L’empatia, in poche parole. Una qualità che, a differenza di altri, non si può mai davvero essere certi di avere acquisito, perché essere empatici significa comprendere quel che la persona cerca, quel che vuole, capire appieno i suoi bisogni, i suoi desideri, le necessità e le paure: «Capita di riuscirci, è vero. Ma dobbiamo essere sinceri e ammettere che alcune volte non riusciamo proprio ad arrivare dall’altra parte, che questo dialogo non si crea e la bicicletta si cerca da un’altra parte. Non è solo una questione di vendita, spiace perché per chi fa questo lavoro il rapporto umano è al centro». Il bar è parte fondante di questo discorso: una decina di anni fa non erano molti i locali a tematica ciclismo che offrivano anche ristorazione, Riviera Outdoor fu uno dei primi a portare questa innovazione e fra queste mura c’è ancora un sottile orgoglio. Ogni tanto, Luca dispone le sue bici su un cavalletto, ne osserva il telaio, ripensa ai cambiamenti che ha apportato, alle migliorie che ha ricercato per i suoi clienti e aspetta che siano altri occhi a vederle, a farsene un’idea, a giudicarle: anche quella è una prova nel suo lavoro, capire se i suoi gusti coincidono con quelli delle persone che vanno a trovarlo, se riesce a mantenere una sintonia. Se accade si sente soddisfatto e ricomincia a pensare e a programmare.
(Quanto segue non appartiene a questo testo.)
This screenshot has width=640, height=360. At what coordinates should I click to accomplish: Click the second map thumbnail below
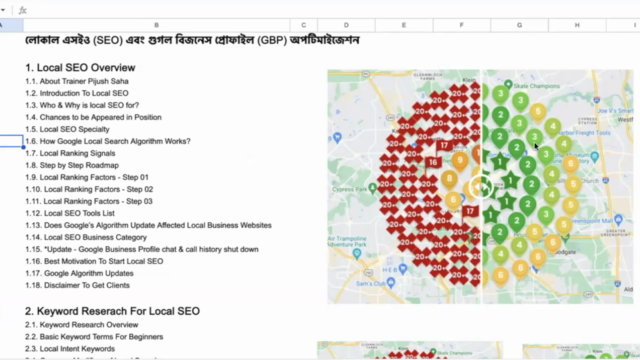click(581, 351)
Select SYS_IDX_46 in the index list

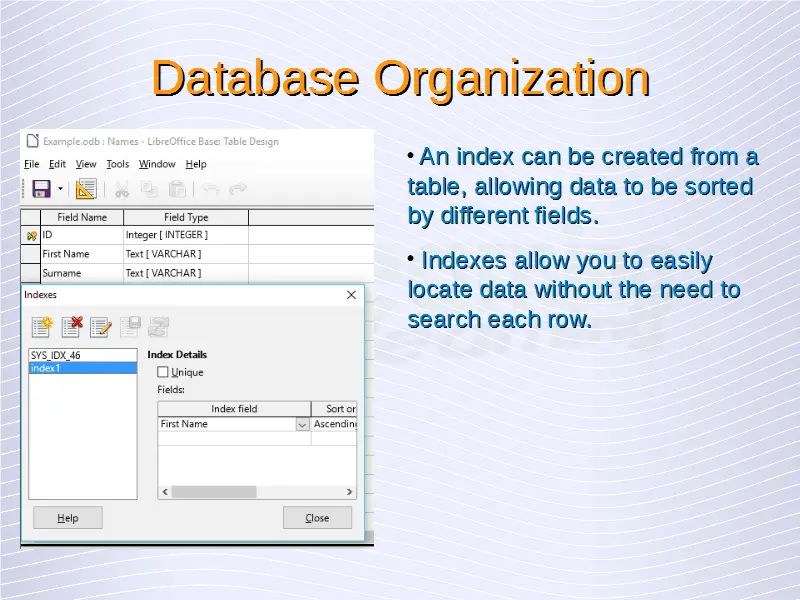56,355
Talvolta il telefono o il computer gli ripropongono delle vecchie fotografie, scattate mentre accompagnava altri ciclisti in viaggio: è un flash e basta per ritornare esattamente in quell’istante e collegarvi una miriade di storie e ricordi che parevano dimenticati invece erano solo in attesa di essere riannodati, perché la bicicletta fa anche questo, costruisce ricordi ed immagini, forse immaginari. Riviera Outdoor continua a costruirli, giorno dopo giorno; da quando era poco più di un’officina, a quando si è ingrandita, ha aggiunto accessori, scarpe, abbigliamento al proprio interno, ha aggiunto capacità e talenti, ha cambiato luogo, un paio di volte, ma non animo, predisposizione. Mentre là fuori, fra i mattoni e le mura, l’aria di mare fa il suo giro, diversi ciclisti, vestiti di tutto punto ed equipaggiati sono già pronti per un nuovo giro. Il signore con il bastone, ora, è comodamente seduto, a leggere il giornale e a guardare il mondo che passa, la primavera che arriva, e quel ragazzino in bici chissà che strade sta percorrendo.